In this way there was assembled a strange and wonderful assortment of items for opening day. For example, we purchased bundles of undyed blanket ends from a mill near Brantford, courtesy of Uncle Joe's contacts. These came in bales and were priced by the pound. All the ends were the full width of a blanket, but they varied in length from a few inches to several feet. Since we bought them by the pound, we weighed each and every piece separately and marked up 33%. We wouldn't dream of rounding off to the nearest dime, nor of boldly risking an educated estimate, even after tediously having weighed hundreds of ends. These ends -- we hoped -- would appeal to our potential clientele in the vicinity of our store who, by and large, were working class people whose earnings hovered around minimum wage (or thereabouts) in such local factories as Lever Brothers and Reliable Toy.
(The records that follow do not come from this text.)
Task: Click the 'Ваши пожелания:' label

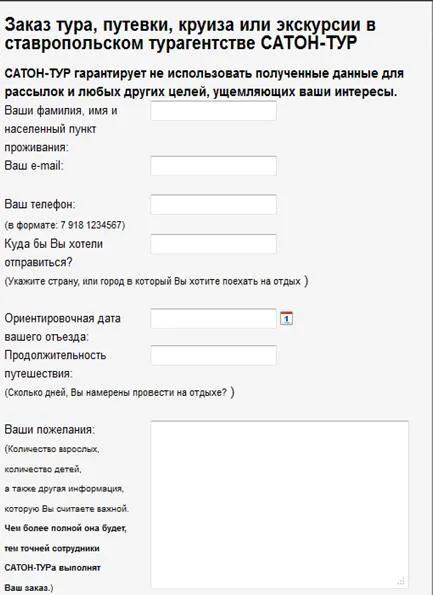Action: [50, 430]
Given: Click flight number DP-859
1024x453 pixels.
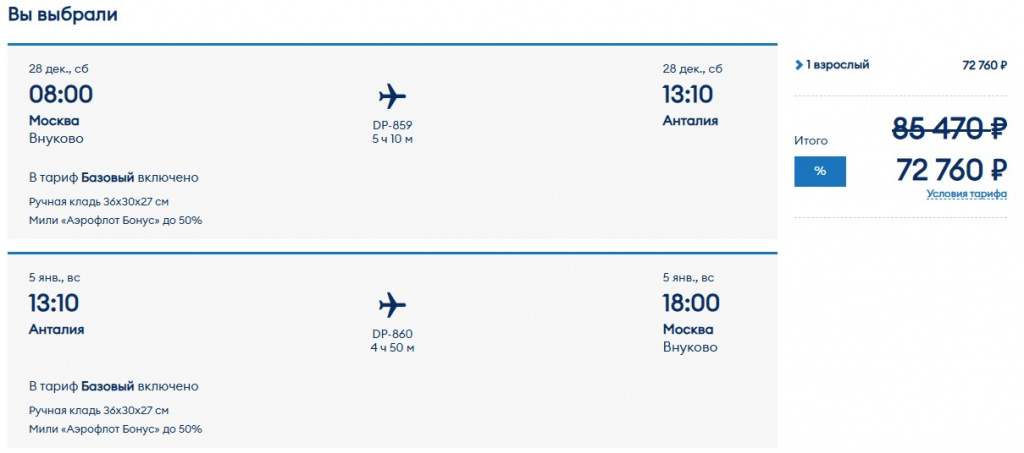Looking at the screenshot, I should (x=392, y=126).
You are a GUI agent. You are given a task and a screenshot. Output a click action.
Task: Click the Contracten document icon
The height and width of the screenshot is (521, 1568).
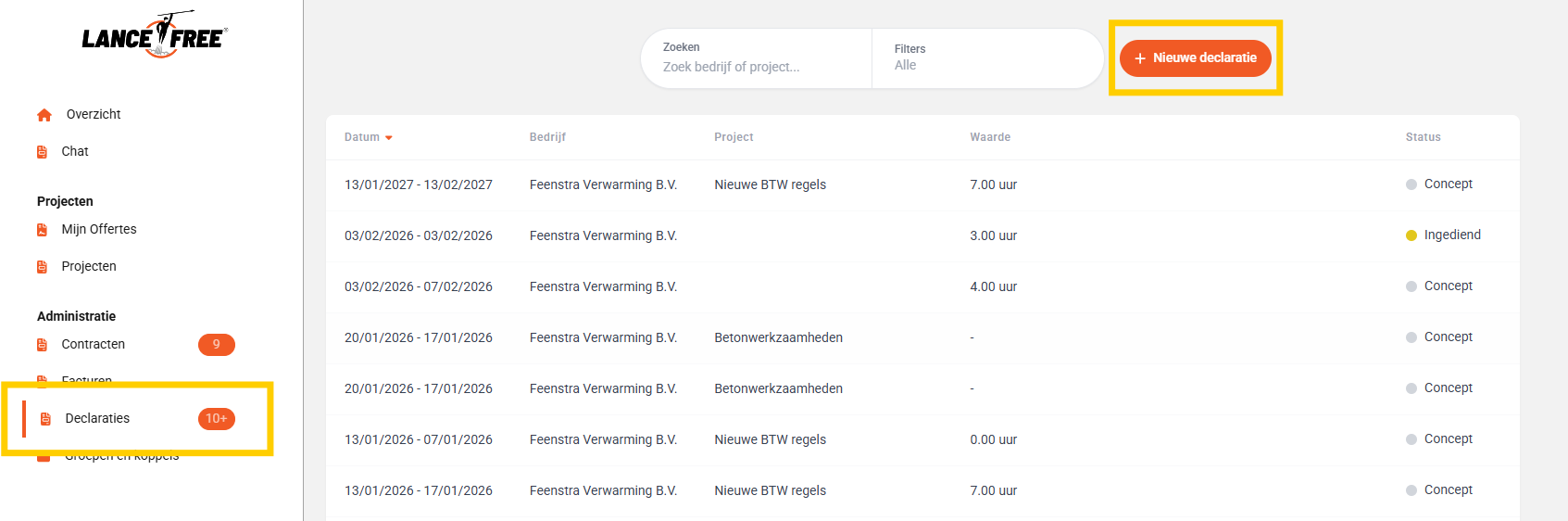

The blanket ends did indeed prove to be a very popular item because for a dollar or two, by sewing several pieces together, one could make up a serviceable, warm bedcovering.

I remember that we displayed this part of our merchandise stock on an enormous, round, old wooden table that we borrowed from our neighbouring furniture store. It was placed smack in the middle of the store, without concern for cramping our floor space. On the contrary, at the outset, we had more space than we had knew how to fill. We tried to disguise our barren holdings by spreading those we had as far as possible. That's why we hung some blouses or nightgowns in front of the empty sheves, so that customers might not notice their emptiness. Looking back, I'm sure we didn't fool anyone, but at the time it made us feel better.

Another interesting addition to our assorted selection of merchandise came about as a result of a fashion revolution. Just before we started up in business, women's hemlines dropped drastically, not gradually and sensibly, but rather from knee-length to ankle-length almost overnight, to the dismay of many manufacturers and retailers in the trade. Manufacturers who were caught holding stocks of the short-length goods found these to be virtually worthless -- worthless, that is, unless they learned about our existence. We found that many of our customers scorned the newest craze. We sold hundreds of shorter skirts for 99 cents a piece, and some with expandable waistbands we redefined as maternity skirts, and charged $1.49. We also sold over 300 short-length camel hair coats by reassigning their fashion role; we called them shorty coats and sold them for $6.95. At that price they were a spectacular buy and sold easily.

And so, a miscellaneous stock was rounded up by taking whatever could be had at a low enough price or on tolerable terms. We tossed around names for this unusual operation, and finally came up with one that would both inform the public and and at the same time play a joke on us. We called it the Big Bargain House, as if to say; yes, the shop might be tiny but the savings here will be huge. (You should appreciate too, that in 1949, discount houses and plazas were unheard of, at least in Toronto. We didn't know it, but we were in the forefront of the discount movement.)

Opening day could now be scheduled. We chose a Tuesday for that momentous event because, according to Jewish folklore, Tuesday is supposed to be a lucky day. That first business day, as I awoke with an expectant nervousness, I was met by one of those dismal, persistent, wet downfalls that chills through the bones. My mother, trying to be optimistic, found consolation in the rain, declaring it yet another sign of good luck, an "old country" superstition. Rain hardly seemed a good omen to me. But I was wrong and folklore was right.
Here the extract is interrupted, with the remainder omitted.